LCFG synchronisation

·        Paul: report meeting yesterday. Try to get a coherent LCFG distribution from Edinburgh. What is the timescale? Jan: from the testbed schedule we will have to have delivered by first week of November. Paul: my own view is that it’s probably not worth to do synchronization by then, it’s too early; at the meeting they had yesterday in Edinburgh they agreed to have a deadline the 1st of December to have a stable version of LCFG stored in its new cvs repository . Jan: the changes we have done are rather minimal and we are quite interested in some new objects from Edinburgh (for example, the network boot object from Alastair). Update-object is then most complex one.

·        Paul: Alastair has done quite some work to modularise update-object. But it is quite a state of flux. Since our last meeting we have actively setting up CVS. At the same time we have a RH7.1 upgrade. The update-object will probably not be finished before December timescale.

·        Jan: ok, if we cannot synchronize update-object because it is in an unstable development state, it is probably not worth the effort to try to synchronize at all at this point.

·        Paul: we will incorporate the CERN changes in their CVS repository.

·        Jan: good. It would also be good if you open the access to the CVS repository so that we can have a glance from time to time.

·        Paul: the public CVS is currently not open but we expect that to happen within two weeks. We have quite some interest from other external institutes (ANL, etc.).

·        Jan: danger if we incorporate other institutes and they drive the design of LCFG to a different way of the one we want.

·        Jan: bug-tracking should go through bugzilla and changes go into the EDG CVS repository.

·        Jan: medium term migration from LCFG to NMA. My view was that this should be a smooth transition.

·        German: that is not clear at this moment. The migration from one testbed release to another may not be smooth. The development for testbed1 should now be turned to pure bug-fixes.

·        Paul: yes.

·        Gaetano: does this mean that we don’t have a path to grow from existing system to the future system. Will we have to start from scratch? Can we develop a roadmap for the transition? It should be better for the users.

·        German: no we should learn from LCFG and try to develop from that experience. For instance, the objects could be integrated in future Software Packages.

·        Paul: I think this should be one major point for the next WP4 workshop?

·        German: we should try to work out a plan like that for the next workshop.

·        Paul: I’m not sure what the integration of CCM and LCFG will bring us.

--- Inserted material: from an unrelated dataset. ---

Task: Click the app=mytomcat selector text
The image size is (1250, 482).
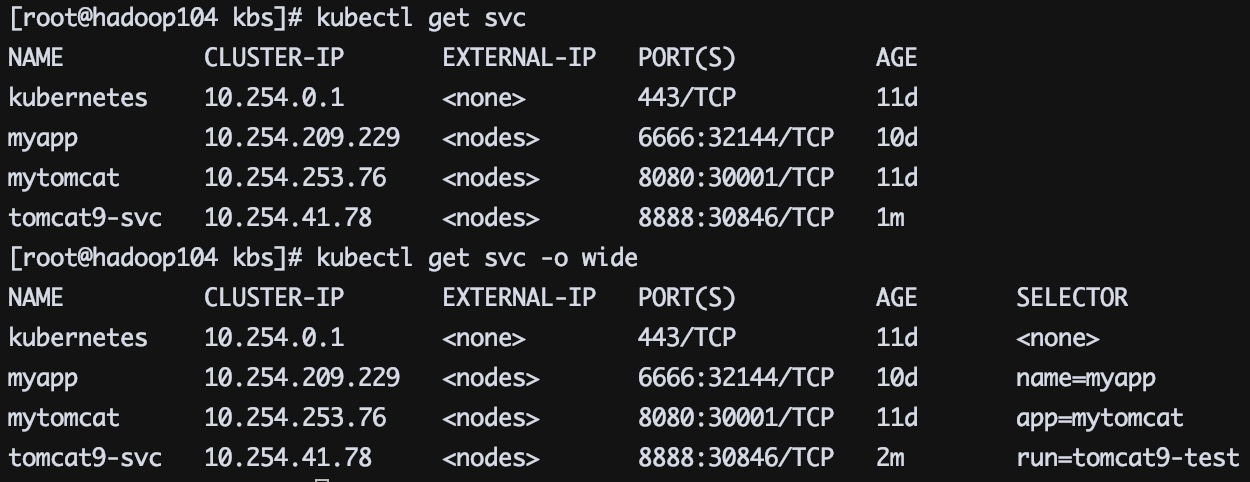Action: point(1099,418)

It is probably a wasted effort.

·        Jan: conclusion: we will synchronize in December (Edinburgh deadline), as it is too late to deploy this to the testbed, we keep it as it is (trying to “sell” the installation via the added functionality), and still maintaining the PM9 datagrid version and fixing its bugs. Core code in Edinburg; new objects written during integration/validation will be incorporated if they are useful for most of the people. The bug tracking will be using EDG Bugzilla. But bug-fixes should be done in a compatible way. No new functionality from Edinburgh will be added to the testbed release.

·        Paul: major changes will be in the installation system. There are no changes in the object interfaces. The core LCFG will reside in Edinburgh while new objects can be maintained by others.

LCFG and CCM integration

·        Olof: does it make sense to integrate LCFG and CCM or is better to focus at working in the future architecture and next release?

·        Paul: a quite a lot of work for this and it is not clear whether it’s worthwhile.

·        Lionel: of course we want people to test it. For the integration with LCFG I don’t think there is much work on our side. There are very few changes required on the CCM side. The question is: do we want to do it for all objects or only for new objects.

·        Paul: our roadmap is to put out large systems next summer. This means that our PM9 is about January.

·        Jan is the effort needed? As far as I can tell we only need fairly simple LCFG objects to install and bootstrap CCM and configure it.

·        Paul: that’s correct. The hardest part is probably to get things working at boot-time.

·        Jan: with Piotr we had a first look at this. Bootstrapping CCM should be similar to the bootstrapping of LCFG. A single command line argument. Most of the code seems to be in place.

·        Lionel: I had the impression that the biggest part of the work was cleanup in LCFG and a daemon for notification.

·        Paul: correct there was some re-factoring in the LCFG adaptor. The CCM does not support the context mechanism. Lex is playing with it. The second thing is a move out of functionality out of the adaptors. The third thing: two small bits of code that will match the API between the CCM and the LCFG objects: notification and adapt.

·        Lionel: the object to bootstrap the CCM is trivial and should not be discussed here.

·        Jan: my conclusion: we cannot make any sensible CCM shipment before November. So the option is to write the new-style objects after December. I can volunteer to write the CCM object. Somebody needs to look at the notification daemon.